Are you seeing that the commercial companies are doing that?
They are learning how to do it.
To those of us who covered shuttle it was impressive how NASA could know the pedigree of everything from the littlest screw to a wing panel. But I guess the idea with private industry is, can you do it without the standing army of 25,000 people that it took NASA to fly the shuttles?
That is an absolutely critical question to answer. Commercial belongs operating in an area where the risk-reward relationship and the technology are mature. Where commercial is inappropriate is where those are not mature or well understood.
Imagine your company has got to make payroll and the only way you’re going to make payroll is if you launch next week. That has the potential to have an enormous impact on the judgment that you exercise. Human judgment is affected by these pressures. It’s a hard problem.
But it seems like the financial risks to a company of flying and losing passengers would be far greater than delaying a week or a month if needed for more inspections or to deal with safety issues.
It’s easy for someone who is not part of the system to think, “Well they were going to launch tomorrow, but they found an engine flaw.” Unfortunately, most of the
time you don’t “find a flaw.” Usually what happens is you find potential evidence of a potential problem. Then you get people together and you talk about, for example, someone putting the engine together and the torque wrench that they used hadn’t been calibrated in the time it was supposed to be calibrated. Well, is that a bureaucratic requirement or is that a real requirement? What are the chances that that torque wrench was so far out of calibration that it did damage or didn’t meet minimum performance specs? Those kinds of discussions happen all the time. Any one of them could have serious consequence for the mission — not necessarily destroy the mission.
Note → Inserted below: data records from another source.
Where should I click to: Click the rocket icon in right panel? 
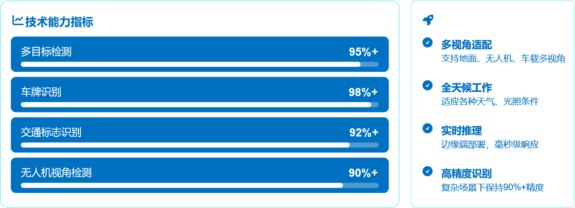pyautogui.click(x=428, y=20)
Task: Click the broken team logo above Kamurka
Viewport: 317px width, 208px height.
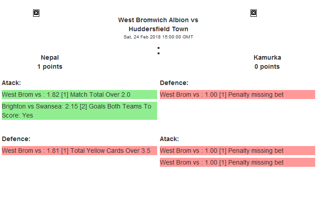Action: tap(254, 13)
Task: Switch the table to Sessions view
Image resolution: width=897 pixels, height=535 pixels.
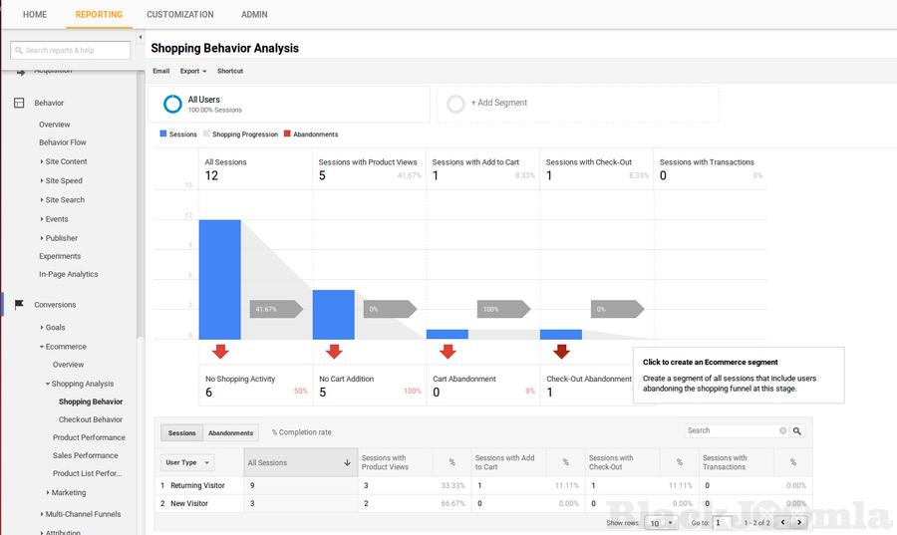Action: (182, 433)
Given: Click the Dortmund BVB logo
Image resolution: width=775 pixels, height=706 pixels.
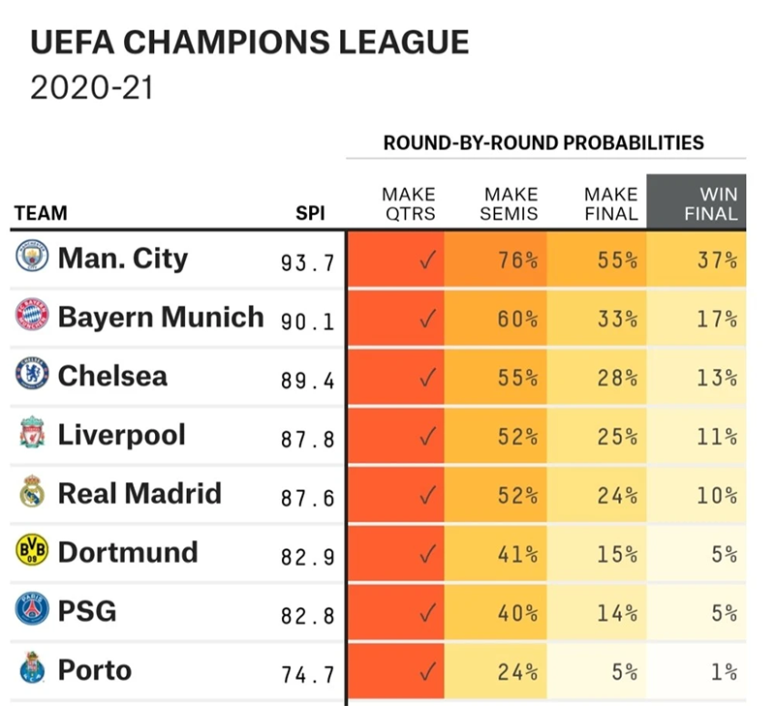Looking at the screenshot, I should 32,549.

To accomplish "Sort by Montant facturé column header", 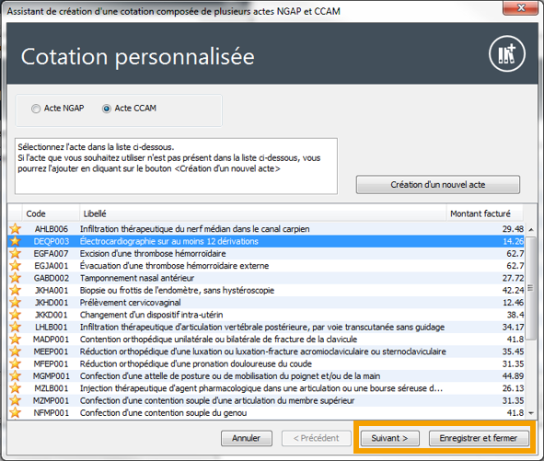I will [484, 213].
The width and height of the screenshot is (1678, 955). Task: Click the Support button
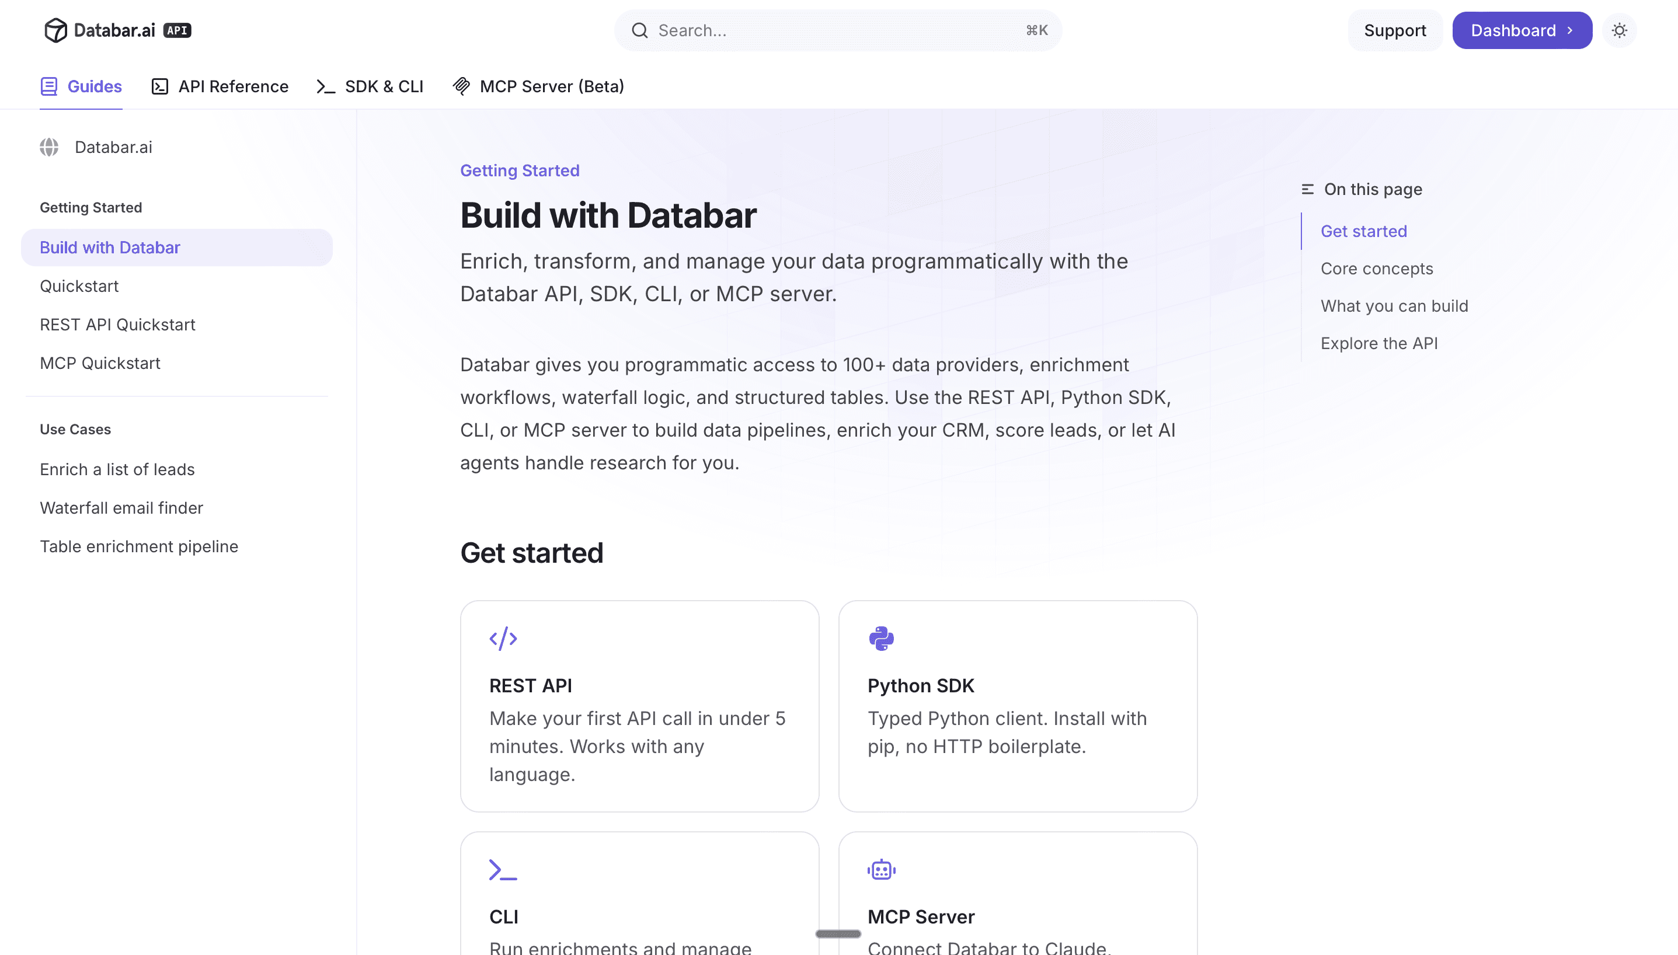pyautogui.click(x=1395, y=30)
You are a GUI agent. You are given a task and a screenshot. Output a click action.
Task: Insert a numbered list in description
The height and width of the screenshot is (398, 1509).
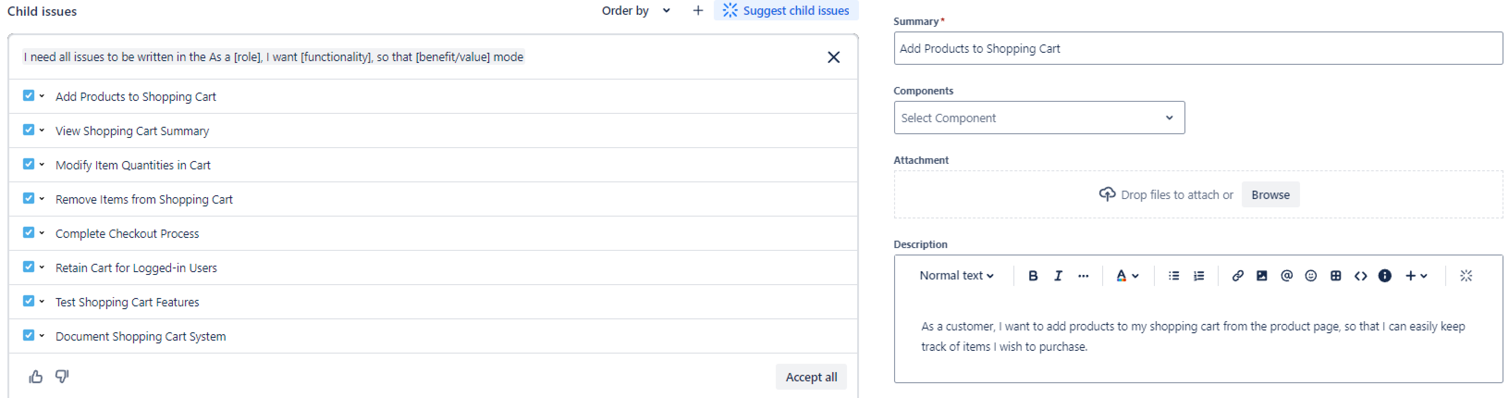[x=1199, y=275]
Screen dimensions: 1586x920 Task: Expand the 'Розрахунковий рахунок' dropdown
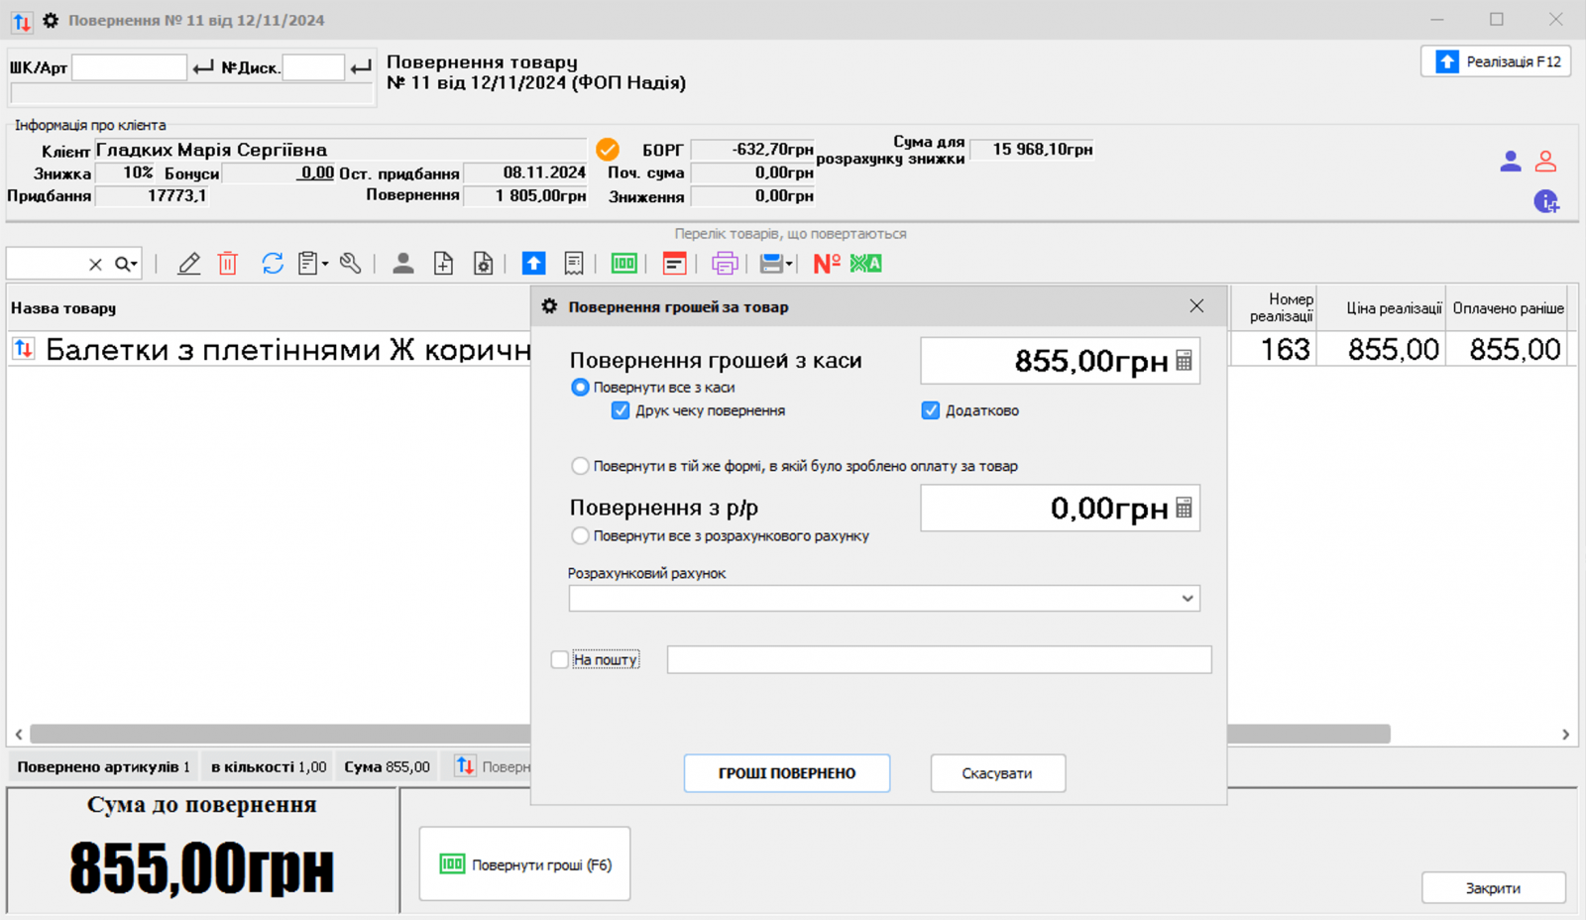pyautogui.click(x=1187, y=599)
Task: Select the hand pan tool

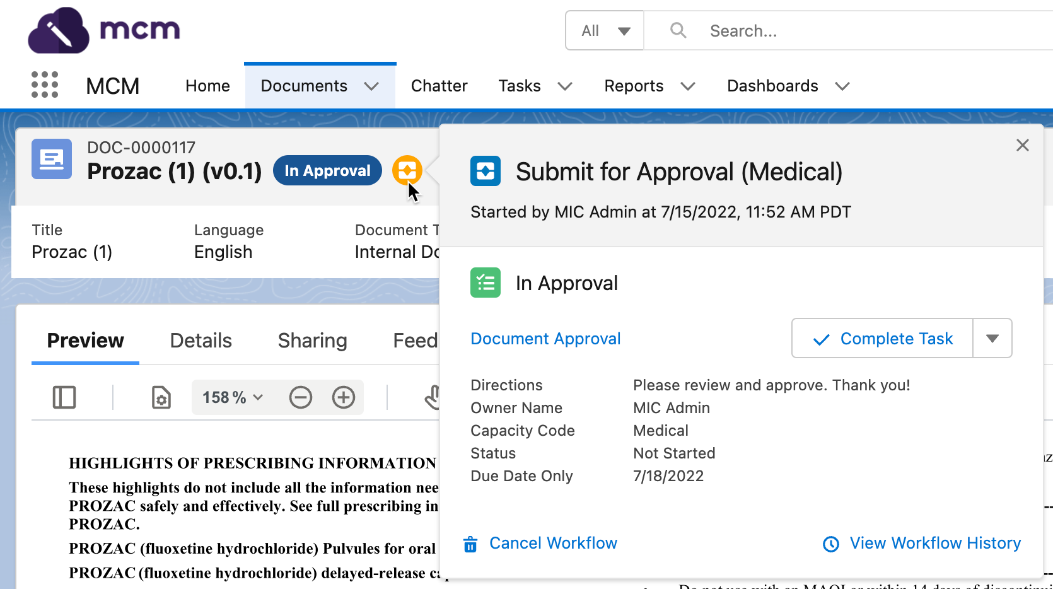Action: click(433, 398)
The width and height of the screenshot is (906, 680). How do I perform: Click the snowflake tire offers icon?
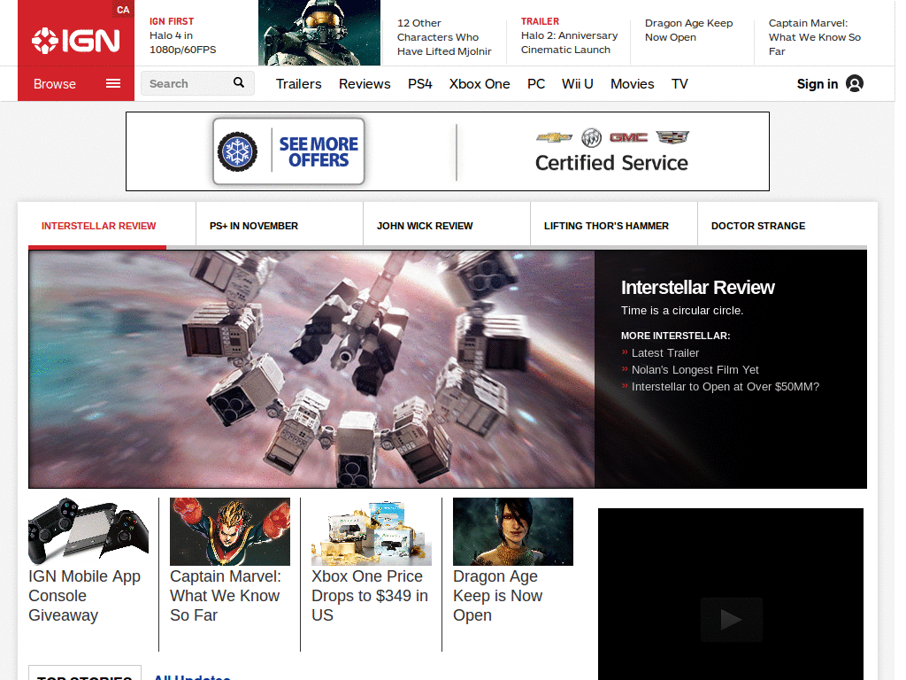click(x=237, y=151)
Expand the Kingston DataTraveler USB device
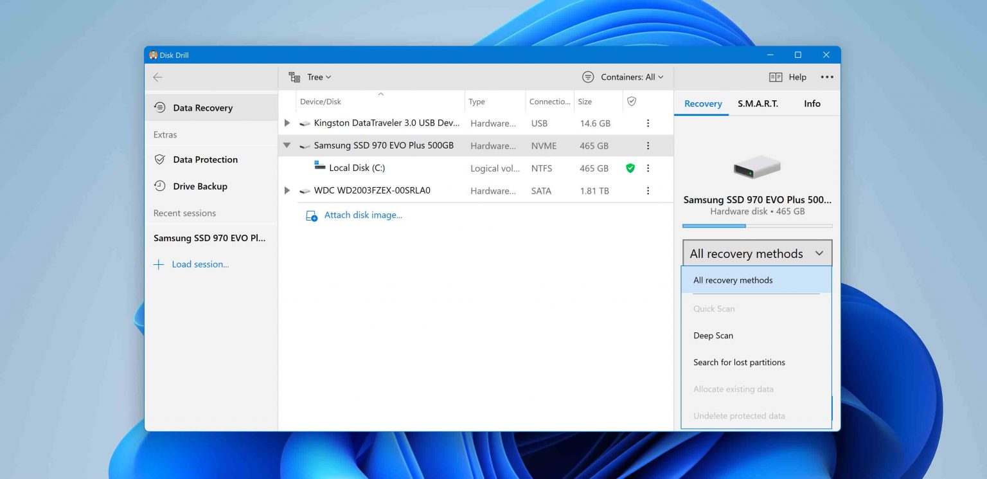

The performance has to come from every element of the system, including the human decision-makers. But the human being is still a human being, subject to emotional and other stresses.
What else falls under the umbrella of “professional culture” in commercial space?
I think the biggest thing right now is the whole attitude question. Hubris is all over this new space industry. The space industry is overflowing with smart people, but that’s because that’s the cost of admission. You can’t get in the door if you don’t know how to run the rocket equation and do Hohmann transfers and things like that. That’s the nuts and bolts of the industry. What’s not necessarily present is maturity and humility.
The other thing I’m strongly recommending is more attention on lessons learned. That’s been a focus of mine my entire life. I’ve read well over 5,000 lessons learned and found that a half-dozen of them show up 100-plus times. There are plenty of examples where the road to failure is clearly marked and somebody came along and either was ignorant of it because they didn’t even ask the question, or they took a quick look at it and said, “Well that guy was an idiot. I’m not an idiot so it’s not going to be a problem.” That’s very distressing. It’s completely avoidable. Nobody expects you to go out and read all 5,000 lessons learned before you start working, but if you’re going to work in an area of propulsion you ought to go out and study the lessons from the propulsion. There’s plenty of evidence to indicate that that’s not been true from certain companies.